If you really think you're in the right, I'm sorry for you. I still love you, but what you've done is wrong. I forgive you, but you know in your heart how you're treating me is evil. It might have gotten you a nice place to live and lots of attention while you have abandoned and slandered me, but you're going to have to account to God for your action and not merely mankind. Like I said though, I forgive you and I'm doing my best to forgive you, but what you've done to me is wrong. You've lied to me from the beginning of our friendship even, just to be unique or possibly to test how gullible I am. You required me to be circumcised before you'd even consider courtship with me and you lied about having allergies to pork and shellfish just so you could eat kosher without getting into religious debates with fellow churchians, rather than just quote from 1st Corinthians about those with weaker consciences and so forth.
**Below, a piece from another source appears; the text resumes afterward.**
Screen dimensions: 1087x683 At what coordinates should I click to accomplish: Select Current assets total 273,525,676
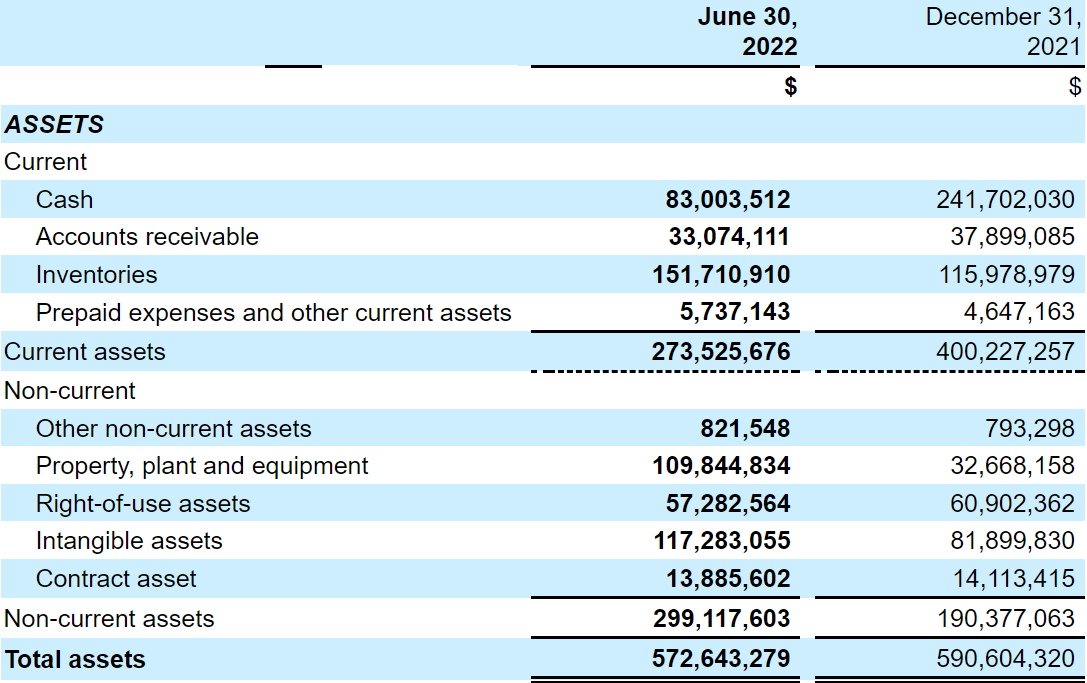pos(721,352)
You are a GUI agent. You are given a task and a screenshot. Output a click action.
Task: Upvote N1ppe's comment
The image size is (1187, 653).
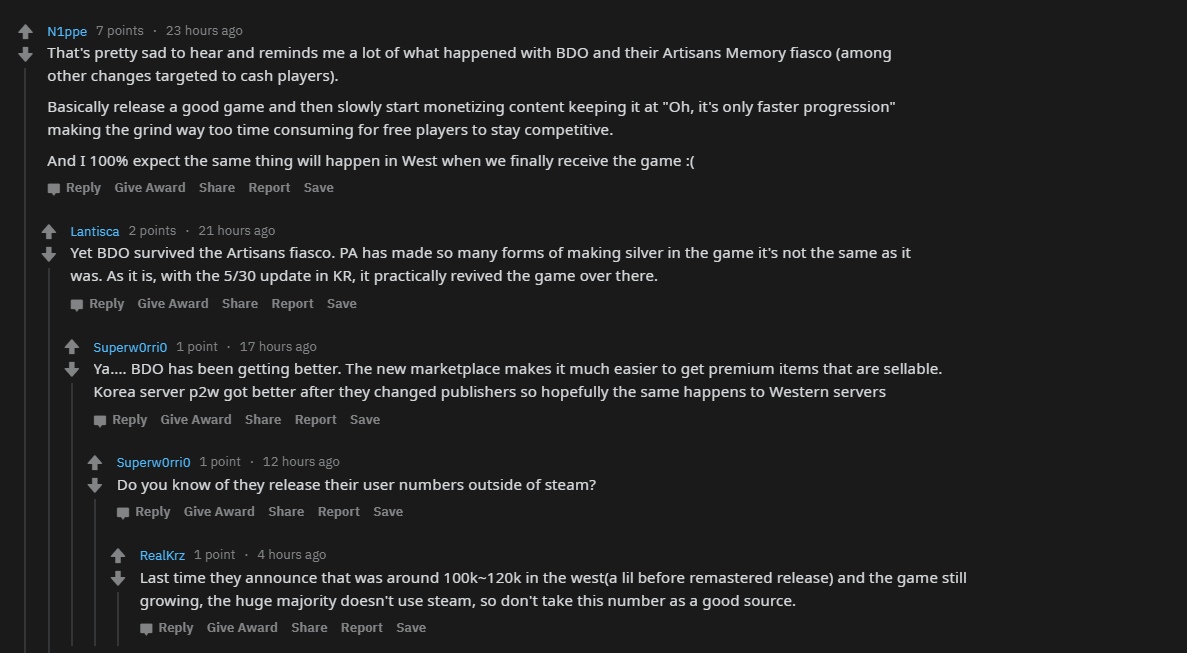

You kept getting written up and transferred about even within Kid's Dominion, when you did the Vulcan nerve pinch on kids to keep them in line and had at least been accused of hitting one child and almost got fired. I trusted you and believed you back then, but not now.

You vowed to spend the rest of our lives together, but now you have divorced me. Two years ago, you bit a three year old boy on the butt (for which I paid the legal costs, lawyer, and your anger management while you barely worked for the entire time between when you did this and when your probation ended and then you promptly abandoned me and cut off all contact with me, how dare you.) And you had, at least, been accused of teaching that three year old boy and his baby sister to play with each other sexually in their bathtub. What the heck?! Yet I stayed with you and tried to believe in you and trust you even then! But as soon as you could apply to work with kids again, you left me. Why? You publicly posted that you had "Biblical grounds for divorce", but I've never committed adultery, I've never had sex outside of marriage, and so you don't have those grounds. Good grief.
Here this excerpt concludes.